Film-Cooling on a Gas Turbine Blade Pressure Side or Suction Side With Compound Angle Shaped Holes

[+] Author and Article Information
Zhihong Gao, Diganta P. Narzary

Turbine Heat Transfer Laboratory, Department of Mechanical Engineering, Texas A&M University, College Station, TX 77843-3123

Je-Chin Han

Turbine Heat Transfer Laboratory, Department of Mechanical Engineering, Texas A&M University, College Station, TX 77843-3123jc-han@tamu.edu

J. Turbomach 131(1), 011019 (Nov 10, 2008) (11 pages) doi:10.1115/1.2813012 History: Received July 05, 2007; Revised July 27, 2007; Published November 10, 2008

The film-cooling effectiveness on the surface of a high pressure turbine blade is measured using the pressure sensitive paint technique. Compound angle laidback fan-shaped holes are used to cool the blade surface with four rows on the pressure side and two rows on the suction side. The coolant injects to one side of the blade, either pressure side or suction side. The presence of wake due to the upstream vanes is simulated by placing a periodic set of rods upstream of the test blade. The wake rods can be clocked by changing their stationary positions to simulate progressing wakes. The effect of wakes is recorded at four phase locations along the pitchwise direction. The freestream Reynolds number, based on the axial chord length and the exit velocity, is 750,000. The inlet and exit Mach numbers are 0.27 and 0.44, respectively, resulting in a pressure ratio of 1.14. Five average blowing ratios ranging from 0.4 to 1.5 are tested.
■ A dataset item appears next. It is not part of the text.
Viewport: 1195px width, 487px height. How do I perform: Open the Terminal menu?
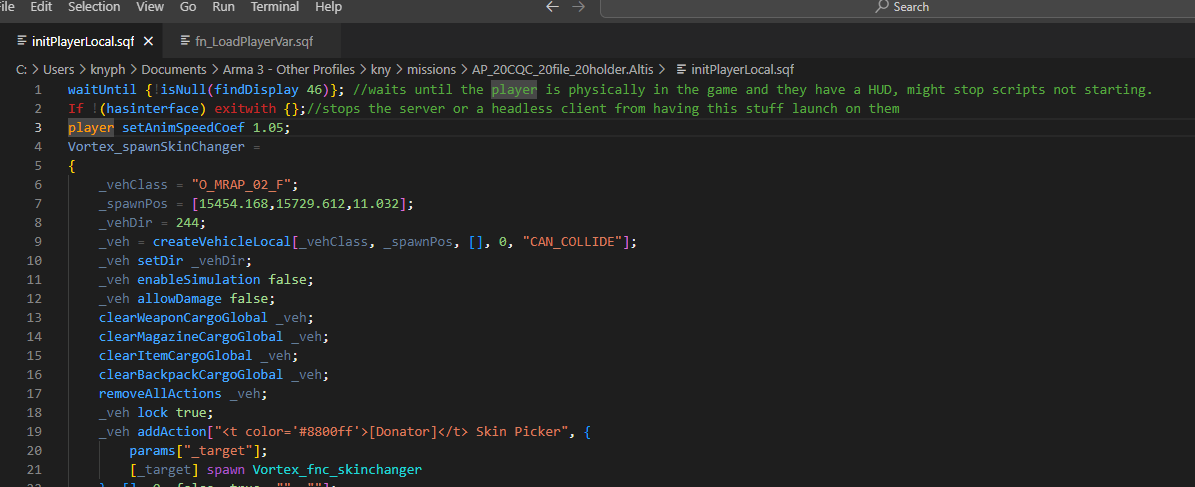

Results reveal that the tip-leakage vortices and endwall vortices sweep the coolant on the suction side to the midspan region. The compound angle laidback fan-shaped holes produce a good film coverage on the suction side except for the regions affected by the secondary vortices. Due to the concave surface, the coolant trace is short and the effectiveness level is low on the pressure surface. However, the pressure side acquires a relatively uniform film coverage with the multiple rows of cooling holes. The film-cooling effectiveness increases with the increasing average blowing ratio for either side of coolant ejection. The presence of stationary upstream wake results in lower film-cooling effectiveness on the blade surface. The compound angle shaped holes outperform the compound angle cylindrical holes by the elevated film-cooling effectiveness, particularly at higher blowing ratios.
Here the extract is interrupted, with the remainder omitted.